REQUIRED ACTIONS:
1) From the Vanuatu trafficking article, quote the passage from "They said 92" up to and including "a Mauritius passport.".
2) Answer these questions from the Vanuatu trafficking article:
(a) How many additional counts of money laundering does the couple face?
(b) Which country's passport was the wife using?
(c) On what day of the week was the couple denied bail in the Magistrates Court?

PROVIDED PASSAGE:
============================================================

Couple remanded in big Vanuatu human trafficking, slavery case

By Richard M. Nanua and Royson Willie in Port Vila

Vanuatu’s Magistrates Court has remanded a Bangladeshi couple over what is alleged to be the biggest human trafficking and slavery case in Vanuatu and the region.

Sekdah Somon and Buxoo Nabilah Bibi – the owners of the “Mr Price” home and furniture store in Vanuatu – were arrested and charged with 12 counts of human trafficking.

Somon and Bibi are also facing 12 counts each of slavery, contrary to section 102 (a) and 11 additional counts of money laundering against section 11 (3) (a) of the Penal Code.

The Vanuatu Daily Post was reliably informed that between September 21, 2018 and November 2018 Somon and Bibi allegedly brought in 12 people from Bangladesh illegally to find jobs in Vanuatu.

Reliable sources confirmed that complainants have filed complaints within the Vanuatu Police Force (VPF) and the proceedings commenced after the arrest of the accused in Port Vila.

They said 92 people had been allegedly illegally brought to Vanuatu by the couple and their cases are yet to be dealt with and brought before the court.


The Daily Post was also informed the couple were from Bangladesh but the husband had a Zimbabwe passport while his wife was using a Mauritius passport.

Other passports
The couple were denied bail in the Magistrates Court on Wednesday amid concerns the couple may have other passports in their possession that made them a possible flight risk as they are originally from one country but evidence indicated they are using passports from different countries.

The Magistrates Court said that any bail should be obtained at the higher court after considering the seriousness of the offending is of public importance.

The couple were rejected bail because they might interfere with the witnesses.

The victims were placed in various locations in Port Vila.

============================================================

MATERIAL:
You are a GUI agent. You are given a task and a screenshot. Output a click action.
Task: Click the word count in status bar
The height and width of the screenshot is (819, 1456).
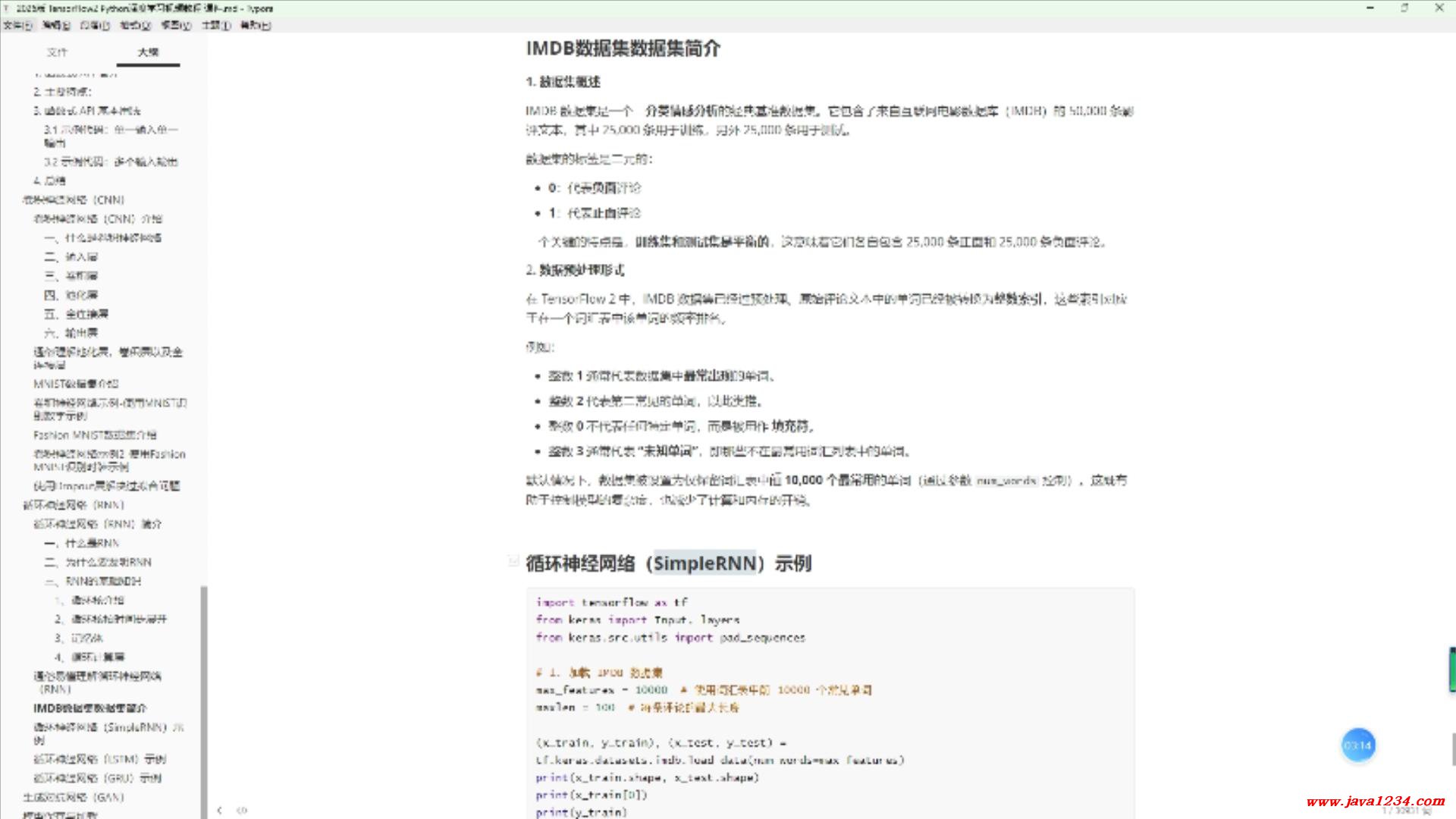coord(1404,810)
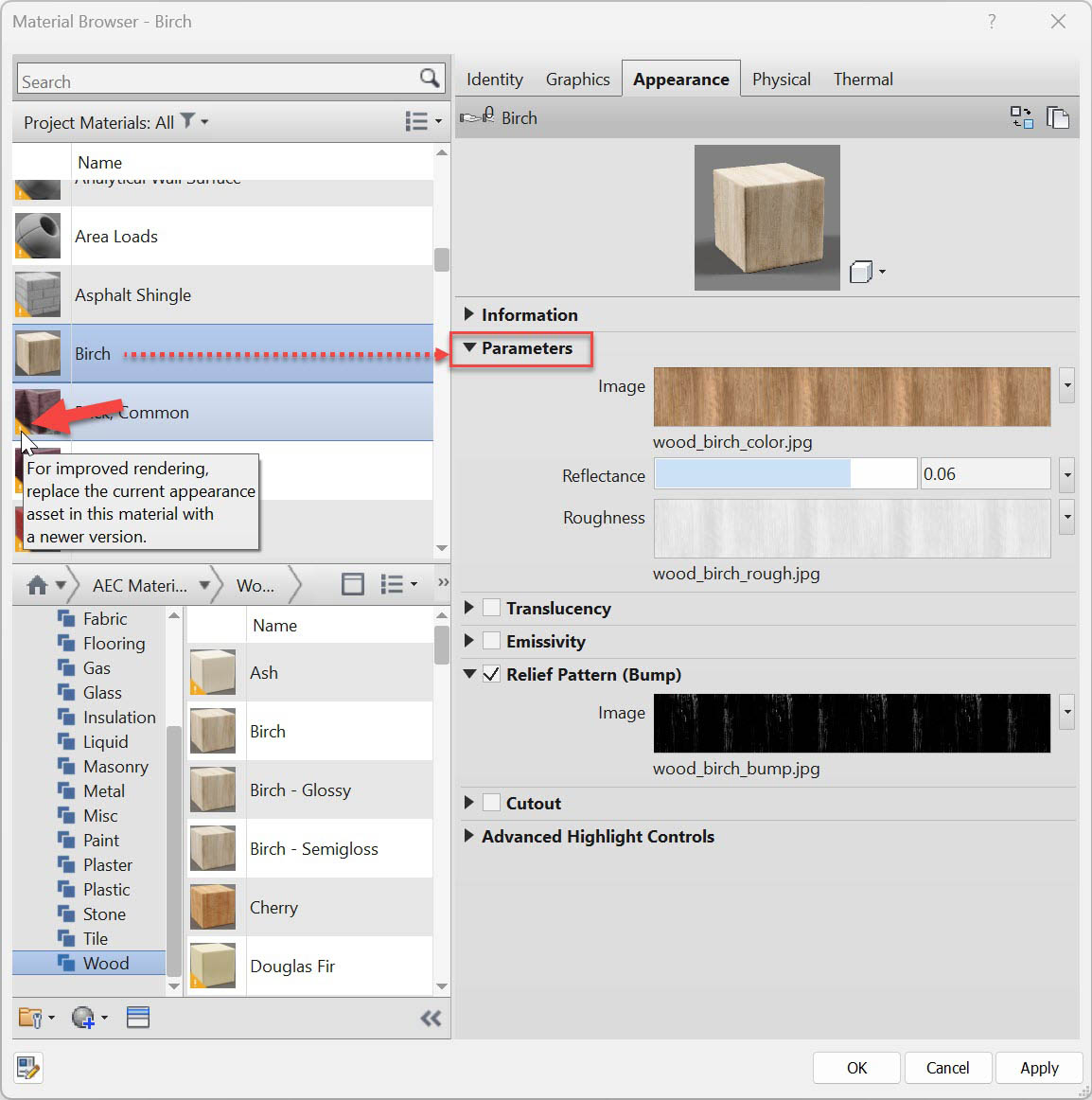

============================================================

TASK-BY-TASK SOLUTIONS:
1)
They said 92 people had been allegedly illegally brought to Vanuatu by the couple and their cases are yet to be dealt with and brought before the court.


The Daily Post was also informed the couple were from Bangladesh but the husband had a Zimbabwe passport while his wife was using a Mauritius passport.

2)
(a) 11
(b) Mauritius
(c) Wednesday